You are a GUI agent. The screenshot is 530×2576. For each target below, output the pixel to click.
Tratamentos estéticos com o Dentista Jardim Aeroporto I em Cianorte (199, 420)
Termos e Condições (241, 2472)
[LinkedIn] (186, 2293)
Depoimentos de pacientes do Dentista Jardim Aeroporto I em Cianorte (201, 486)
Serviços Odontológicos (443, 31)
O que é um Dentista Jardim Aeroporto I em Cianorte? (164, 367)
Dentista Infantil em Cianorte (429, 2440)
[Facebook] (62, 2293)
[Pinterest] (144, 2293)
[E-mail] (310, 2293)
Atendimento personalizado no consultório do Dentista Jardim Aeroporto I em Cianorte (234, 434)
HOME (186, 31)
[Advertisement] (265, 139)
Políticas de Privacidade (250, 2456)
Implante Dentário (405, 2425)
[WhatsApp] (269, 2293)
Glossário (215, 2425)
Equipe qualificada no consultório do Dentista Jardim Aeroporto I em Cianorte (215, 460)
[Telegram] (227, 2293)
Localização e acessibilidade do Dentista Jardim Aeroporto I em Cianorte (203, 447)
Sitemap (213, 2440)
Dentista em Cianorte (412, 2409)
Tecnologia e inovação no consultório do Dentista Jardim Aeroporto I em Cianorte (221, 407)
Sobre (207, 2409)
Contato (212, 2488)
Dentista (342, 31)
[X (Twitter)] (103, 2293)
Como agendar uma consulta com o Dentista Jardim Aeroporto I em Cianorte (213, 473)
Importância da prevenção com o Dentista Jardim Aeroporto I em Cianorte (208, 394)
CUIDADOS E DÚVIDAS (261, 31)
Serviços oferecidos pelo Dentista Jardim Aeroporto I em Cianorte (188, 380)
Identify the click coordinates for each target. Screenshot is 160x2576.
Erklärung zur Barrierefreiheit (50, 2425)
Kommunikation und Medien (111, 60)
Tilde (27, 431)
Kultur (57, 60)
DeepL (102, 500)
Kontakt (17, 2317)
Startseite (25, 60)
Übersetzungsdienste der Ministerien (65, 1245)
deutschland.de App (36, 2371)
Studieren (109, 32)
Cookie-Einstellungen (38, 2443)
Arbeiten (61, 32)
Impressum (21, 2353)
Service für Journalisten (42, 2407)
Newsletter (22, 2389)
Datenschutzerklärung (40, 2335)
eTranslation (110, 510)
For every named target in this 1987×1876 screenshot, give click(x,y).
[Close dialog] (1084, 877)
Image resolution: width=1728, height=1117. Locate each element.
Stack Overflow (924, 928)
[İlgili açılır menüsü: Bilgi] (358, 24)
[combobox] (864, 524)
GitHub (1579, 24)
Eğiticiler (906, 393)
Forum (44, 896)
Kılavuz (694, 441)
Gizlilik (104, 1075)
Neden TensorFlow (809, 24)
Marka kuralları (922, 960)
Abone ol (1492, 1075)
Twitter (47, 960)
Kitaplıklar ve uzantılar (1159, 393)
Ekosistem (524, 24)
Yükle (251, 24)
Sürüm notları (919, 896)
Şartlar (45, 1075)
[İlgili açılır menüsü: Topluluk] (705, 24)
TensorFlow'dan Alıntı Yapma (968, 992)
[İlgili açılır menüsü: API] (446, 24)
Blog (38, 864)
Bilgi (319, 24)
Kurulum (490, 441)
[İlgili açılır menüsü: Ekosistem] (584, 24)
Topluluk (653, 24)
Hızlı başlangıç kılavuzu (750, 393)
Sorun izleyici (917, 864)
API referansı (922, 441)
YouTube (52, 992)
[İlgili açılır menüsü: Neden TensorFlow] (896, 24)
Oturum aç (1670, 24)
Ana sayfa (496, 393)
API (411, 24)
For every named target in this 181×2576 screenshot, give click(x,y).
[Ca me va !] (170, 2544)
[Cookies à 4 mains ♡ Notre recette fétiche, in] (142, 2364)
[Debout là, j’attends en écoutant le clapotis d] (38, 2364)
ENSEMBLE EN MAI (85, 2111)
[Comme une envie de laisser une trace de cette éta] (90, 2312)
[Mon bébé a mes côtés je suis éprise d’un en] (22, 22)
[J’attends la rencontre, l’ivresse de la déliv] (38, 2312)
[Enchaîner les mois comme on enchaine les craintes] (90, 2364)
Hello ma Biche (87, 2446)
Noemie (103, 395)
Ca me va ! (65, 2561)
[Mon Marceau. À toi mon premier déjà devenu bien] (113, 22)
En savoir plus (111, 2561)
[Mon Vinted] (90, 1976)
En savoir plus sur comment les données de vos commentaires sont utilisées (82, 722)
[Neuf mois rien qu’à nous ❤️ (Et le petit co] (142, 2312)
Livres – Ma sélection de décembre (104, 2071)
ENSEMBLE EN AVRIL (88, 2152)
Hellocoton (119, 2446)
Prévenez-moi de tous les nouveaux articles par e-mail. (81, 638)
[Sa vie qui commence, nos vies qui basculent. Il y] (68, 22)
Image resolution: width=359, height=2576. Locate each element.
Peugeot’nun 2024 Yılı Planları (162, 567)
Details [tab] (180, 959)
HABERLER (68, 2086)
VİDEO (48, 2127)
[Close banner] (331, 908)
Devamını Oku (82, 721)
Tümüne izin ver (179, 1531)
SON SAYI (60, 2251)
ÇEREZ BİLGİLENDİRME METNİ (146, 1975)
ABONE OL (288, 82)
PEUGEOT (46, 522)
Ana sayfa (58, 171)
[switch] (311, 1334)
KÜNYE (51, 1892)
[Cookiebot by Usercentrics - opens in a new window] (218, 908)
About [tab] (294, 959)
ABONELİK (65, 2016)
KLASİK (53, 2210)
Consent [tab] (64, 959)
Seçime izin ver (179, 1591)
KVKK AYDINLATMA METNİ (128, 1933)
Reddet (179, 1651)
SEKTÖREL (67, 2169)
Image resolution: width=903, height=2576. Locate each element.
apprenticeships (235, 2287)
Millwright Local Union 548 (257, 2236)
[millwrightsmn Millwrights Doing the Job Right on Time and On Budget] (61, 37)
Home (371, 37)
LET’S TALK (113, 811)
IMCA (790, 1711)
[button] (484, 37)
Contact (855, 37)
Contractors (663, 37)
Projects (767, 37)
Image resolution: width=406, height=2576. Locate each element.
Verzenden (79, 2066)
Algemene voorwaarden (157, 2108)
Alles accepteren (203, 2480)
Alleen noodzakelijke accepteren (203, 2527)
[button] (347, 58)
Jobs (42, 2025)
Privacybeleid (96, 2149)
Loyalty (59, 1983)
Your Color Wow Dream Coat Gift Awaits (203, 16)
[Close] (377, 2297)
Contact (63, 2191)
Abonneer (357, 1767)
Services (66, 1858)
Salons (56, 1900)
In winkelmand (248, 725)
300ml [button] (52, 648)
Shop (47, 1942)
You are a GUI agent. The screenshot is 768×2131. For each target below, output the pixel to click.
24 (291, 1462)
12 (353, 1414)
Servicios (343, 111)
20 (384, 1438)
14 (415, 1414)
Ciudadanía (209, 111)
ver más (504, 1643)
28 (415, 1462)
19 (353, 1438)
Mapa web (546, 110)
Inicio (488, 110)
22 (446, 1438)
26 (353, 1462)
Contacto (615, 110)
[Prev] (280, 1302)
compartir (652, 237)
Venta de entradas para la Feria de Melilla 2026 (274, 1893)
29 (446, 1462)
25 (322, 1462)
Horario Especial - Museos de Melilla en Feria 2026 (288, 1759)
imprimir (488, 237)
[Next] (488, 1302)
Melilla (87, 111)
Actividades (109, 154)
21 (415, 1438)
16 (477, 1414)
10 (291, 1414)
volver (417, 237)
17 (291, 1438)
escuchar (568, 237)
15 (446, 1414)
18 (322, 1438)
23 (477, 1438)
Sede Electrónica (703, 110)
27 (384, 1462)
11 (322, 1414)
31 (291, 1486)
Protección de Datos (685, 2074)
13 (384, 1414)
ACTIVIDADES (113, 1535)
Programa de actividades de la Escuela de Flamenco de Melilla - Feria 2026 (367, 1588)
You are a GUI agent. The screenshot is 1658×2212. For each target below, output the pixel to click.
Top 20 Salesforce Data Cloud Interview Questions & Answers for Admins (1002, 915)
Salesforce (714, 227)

————————

• About this exercise:
Provide an exact transcript of the lines from the one that holds "15 (446, 1414)" through the final line of the data above.

• Task result:
15 (446, 1414)
18 (322, 1438)
23 (477, 1438)
Sede Electrónica (703, 110)
27 (384, 1462)
11 (322, 1414)
31 (291, 1486)
Protección de Datos (685, 2074)
13 (384, 1414)
ACTIVIDADES (113, 1535)
Programa de actividades de la Escuela de Flamenco de Melilla - Feria 2026 (367, 1588)
You are a GUI agent. The screenshot is 1658×2212. For each target below, output the pixel to click.
Top 20 Salesforce Data Cloud Interview Questions & Answers for Admins (1002, 915)
Salesforce (714, 227)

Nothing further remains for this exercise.